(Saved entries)
┏━━
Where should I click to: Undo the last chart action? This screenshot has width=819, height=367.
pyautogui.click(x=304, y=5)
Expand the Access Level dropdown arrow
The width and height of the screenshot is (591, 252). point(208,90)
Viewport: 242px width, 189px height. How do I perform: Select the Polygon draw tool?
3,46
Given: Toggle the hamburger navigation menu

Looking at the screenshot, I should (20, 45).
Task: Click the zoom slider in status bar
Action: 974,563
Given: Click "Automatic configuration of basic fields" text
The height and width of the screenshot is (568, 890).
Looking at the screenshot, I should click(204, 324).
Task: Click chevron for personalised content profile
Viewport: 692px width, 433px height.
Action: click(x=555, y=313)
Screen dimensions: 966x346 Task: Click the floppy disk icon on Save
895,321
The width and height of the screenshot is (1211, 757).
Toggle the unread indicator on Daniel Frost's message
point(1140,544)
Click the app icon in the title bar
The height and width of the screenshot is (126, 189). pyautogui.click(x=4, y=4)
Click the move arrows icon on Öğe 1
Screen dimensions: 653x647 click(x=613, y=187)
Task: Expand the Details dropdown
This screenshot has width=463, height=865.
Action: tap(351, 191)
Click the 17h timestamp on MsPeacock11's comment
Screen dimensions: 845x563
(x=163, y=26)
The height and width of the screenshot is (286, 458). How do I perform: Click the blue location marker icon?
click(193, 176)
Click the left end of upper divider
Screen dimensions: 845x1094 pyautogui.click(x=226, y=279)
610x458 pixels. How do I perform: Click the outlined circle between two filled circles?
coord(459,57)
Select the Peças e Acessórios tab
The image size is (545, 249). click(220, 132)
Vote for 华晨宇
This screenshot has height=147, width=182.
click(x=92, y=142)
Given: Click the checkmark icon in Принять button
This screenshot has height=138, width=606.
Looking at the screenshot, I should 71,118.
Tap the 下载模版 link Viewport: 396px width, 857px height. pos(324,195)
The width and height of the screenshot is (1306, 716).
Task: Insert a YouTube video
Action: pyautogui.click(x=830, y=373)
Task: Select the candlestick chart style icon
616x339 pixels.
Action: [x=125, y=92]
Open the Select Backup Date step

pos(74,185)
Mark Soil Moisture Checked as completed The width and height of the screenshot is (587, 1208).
┗━━
* _WHAT YOU ARE ASKED TO DO_
When copying the data above, keep every line exactly as written.

* _RESPONSE TO THE EXERCISE_
Where should I click to: Undo the last chart action? This screenshot has width=819, height=367.
pyautogui.click(x=304, y=5)
Expand the Access Level dropdown arrow
The width and height of the screenshot is (591, 252). point(208,90)
Viewport: 242px width, 189px height. How do I perform: Select the Polygon draw tool?
3,46
Given: Toggle the hamburger navigation menu

Looking at the screenshot, I should (20, 45).
Task: Click the zoom slider in status bar
Action: 974,563
Given: Click "Automatic configuration of basic fields" text
The height and width of the screenshot is (568, 890).
Looking at the screenshot, I should click(204, 324).
Task: Click chevron for personalised content profile
Viewport: 692px width, 433px height.
Action: click(x=555, y=313)
Screen dimensions: 966x346 Task: Click the floppy disk icon on Save
895,321
The width and height of the screenshot is (1211, 757).
Toggle the unread indicator on Daniel Frost's message
point(1140,544)
Click the app icon in the title bar
The height and width of the screenshot is (126, 189). pyautogui.click(x=4, y=4)
Click the move arrows icon on Öğe 1
Screen dimensions: 653x647 click(x=613, y=187)
Task: Expand the Details dropdown
This screenshot has width=463, height=865.
Action: tap(351, 191)
Click the 17h timestamp on MsPeacock11's comment
Screen dimensions: 845x563
(x=163, y=26)
The height and width of the screenshot is (286, 458). How do I perform: Click the blue location marker icon?
click(193, 176)
Click the left end of upper divider
Screen dimensions: 845x1094 pyautogui.click(x=226, y=279)
610x458 pixels. How do I perform: Click the outlined circle between two filled circles?
coord(459,57)
Select the Peças e Acessórios tab
The image size is (545, 249). click(220, 132)
Vote for 华晨宇
This screenshot has height=147, width=182.
click(x=92, y=142)
Given: Click the checkmark icon in Принять button
This screenshot has height=138, width=606.
Looking at the screenshot, I should 71,118.
Tap the 下载模版 link Viewport: 396px width, 857px height. pos(324,195)
The width and height of the screenshot is (1306, 716).
Task: Insert a YouTube video
Action: pyautogui.click(x=830, y=373)
Task: Select the candlestick chart style icon
616x339 pixels.
Action: [x=125, y=92]
Open the Select Backup Date step

pos(74,185)
Mark Soil Moisture Checked as completed The width and height of the screenshot is (587, 1208).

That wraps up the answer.